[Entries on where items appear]

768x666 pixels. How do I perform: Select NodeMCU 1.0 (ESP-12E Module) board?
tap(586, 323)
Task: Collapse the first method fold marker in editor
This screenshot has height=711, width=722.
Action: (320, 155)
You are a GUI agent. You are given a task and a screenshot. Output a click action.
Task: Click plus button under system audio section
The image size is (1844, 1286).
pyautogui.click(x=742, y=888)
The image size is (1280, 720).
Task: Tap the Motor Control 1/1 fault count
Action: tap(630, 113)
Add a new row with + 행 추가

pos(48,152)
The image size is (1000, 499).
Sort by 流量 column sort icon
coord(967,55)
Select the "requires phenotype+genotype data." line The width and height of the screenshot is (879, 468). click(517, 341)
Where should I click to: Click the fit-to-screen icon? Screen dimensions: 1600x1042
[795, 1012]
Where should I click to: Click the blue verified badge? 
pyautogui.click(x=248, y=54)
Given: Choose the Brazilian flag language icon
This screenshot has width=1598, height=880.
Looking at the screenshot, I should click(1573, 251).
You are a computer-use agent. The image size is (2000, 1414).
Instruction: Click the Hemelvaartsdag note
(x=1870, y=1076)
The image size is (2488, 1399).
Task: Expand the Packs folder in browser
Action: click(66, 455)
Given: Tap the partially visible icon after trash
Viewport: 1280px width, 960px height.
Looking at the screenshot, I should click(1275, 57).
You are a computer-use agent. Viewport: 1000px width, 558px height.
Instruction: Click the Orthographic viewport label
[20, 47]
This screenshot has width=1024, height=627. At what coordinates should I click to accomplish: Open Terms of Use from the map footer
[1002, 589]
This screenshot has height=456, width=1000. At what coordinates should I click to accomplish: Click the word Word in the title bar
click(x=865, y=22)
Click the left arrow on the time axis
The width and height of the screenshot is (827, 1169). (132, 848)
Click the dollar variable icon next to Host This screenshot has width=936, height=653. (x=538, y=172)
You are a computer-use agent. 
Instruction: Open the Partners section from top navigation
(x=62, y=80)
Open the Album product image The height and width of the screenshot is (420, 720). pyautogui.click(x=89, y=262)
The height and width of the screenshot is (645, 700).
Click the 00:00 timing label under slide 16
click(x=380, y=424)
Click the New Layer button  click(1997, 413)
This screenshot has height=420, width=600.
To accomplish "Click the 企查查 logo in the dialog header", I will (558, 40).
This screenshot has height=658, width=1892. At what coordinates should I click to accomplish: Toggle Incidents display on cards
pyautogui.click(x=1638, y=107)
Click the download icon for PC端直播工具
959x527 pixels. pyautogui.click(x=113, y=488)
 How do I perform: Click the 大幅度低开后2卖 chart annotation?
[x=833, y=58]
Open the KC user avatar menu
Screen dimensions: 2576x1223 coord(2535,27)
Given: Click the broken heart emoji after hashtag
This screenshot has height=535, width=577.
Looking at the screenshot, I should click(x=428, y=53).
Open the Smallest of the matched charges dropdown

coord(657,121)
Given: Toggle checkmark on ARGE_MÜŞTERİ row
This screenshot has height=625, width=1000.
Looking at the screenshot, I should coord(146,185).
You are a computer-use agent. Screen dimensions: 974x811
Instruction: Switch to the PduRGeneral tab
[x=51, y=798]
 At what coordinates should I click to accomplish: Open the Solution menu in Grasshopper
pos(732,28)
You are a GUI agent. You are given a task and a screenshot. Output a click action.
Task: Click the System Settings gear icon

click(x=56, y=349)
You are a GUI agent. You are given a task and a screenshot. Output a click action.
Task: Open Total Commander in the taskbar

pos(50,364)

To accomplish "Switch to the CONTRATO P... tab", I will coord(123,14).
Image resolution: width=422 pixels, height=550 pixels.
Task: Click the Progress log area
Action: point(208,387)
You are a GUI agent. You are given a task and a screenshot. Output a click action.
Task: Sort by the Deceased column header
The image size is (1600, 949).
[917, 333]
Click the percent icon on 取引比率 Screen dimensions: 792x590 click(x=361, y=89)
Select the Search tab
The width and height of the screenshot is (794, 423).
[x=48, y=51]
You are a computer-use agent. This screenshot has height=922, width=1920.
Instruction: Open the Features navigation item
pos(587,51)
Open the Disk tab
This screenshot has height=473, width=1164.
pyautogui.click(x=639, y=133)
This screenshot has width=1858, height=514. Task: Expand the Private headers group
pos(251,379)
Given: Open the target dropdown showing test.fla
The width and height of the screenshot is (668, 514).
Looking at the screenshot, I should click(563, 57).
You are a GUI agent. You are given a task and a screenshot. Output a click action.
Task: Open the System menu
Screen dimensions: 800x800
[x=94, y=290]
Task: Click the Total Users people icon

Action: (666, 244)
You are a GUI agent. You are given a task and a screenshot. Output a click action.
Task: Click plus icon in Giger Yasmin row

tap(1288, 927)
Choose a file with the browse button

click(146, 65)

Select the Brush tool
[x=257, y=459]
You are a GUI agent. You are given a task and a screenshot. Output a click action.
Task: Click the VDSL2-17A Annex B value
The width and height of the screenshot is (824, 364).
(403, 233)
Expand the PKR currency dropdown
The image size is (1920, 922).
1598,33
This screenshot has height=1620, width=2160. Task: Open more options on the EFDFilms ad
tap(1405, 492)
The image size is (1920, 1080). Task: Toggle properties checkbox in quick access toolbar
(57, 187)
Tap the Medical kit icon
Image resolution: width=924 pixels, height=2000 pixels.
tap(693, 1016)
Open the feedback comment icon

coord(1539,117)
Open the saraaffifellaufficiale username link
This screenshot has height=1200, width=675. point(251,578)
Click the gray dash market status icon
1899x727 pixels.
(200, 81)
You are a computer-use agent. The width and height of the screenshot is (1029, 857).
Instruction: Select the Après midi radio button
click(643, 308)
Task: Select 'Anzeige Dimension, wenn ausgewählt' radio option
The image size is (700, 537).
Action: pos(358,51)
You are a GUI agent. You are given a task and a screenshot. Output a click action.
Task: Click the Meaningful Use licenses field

What is being asked> Gather every line above that contains the word "Sort".

Complete response>
Sort by 流量 column sort icon
Task: Sort by the Deceased column header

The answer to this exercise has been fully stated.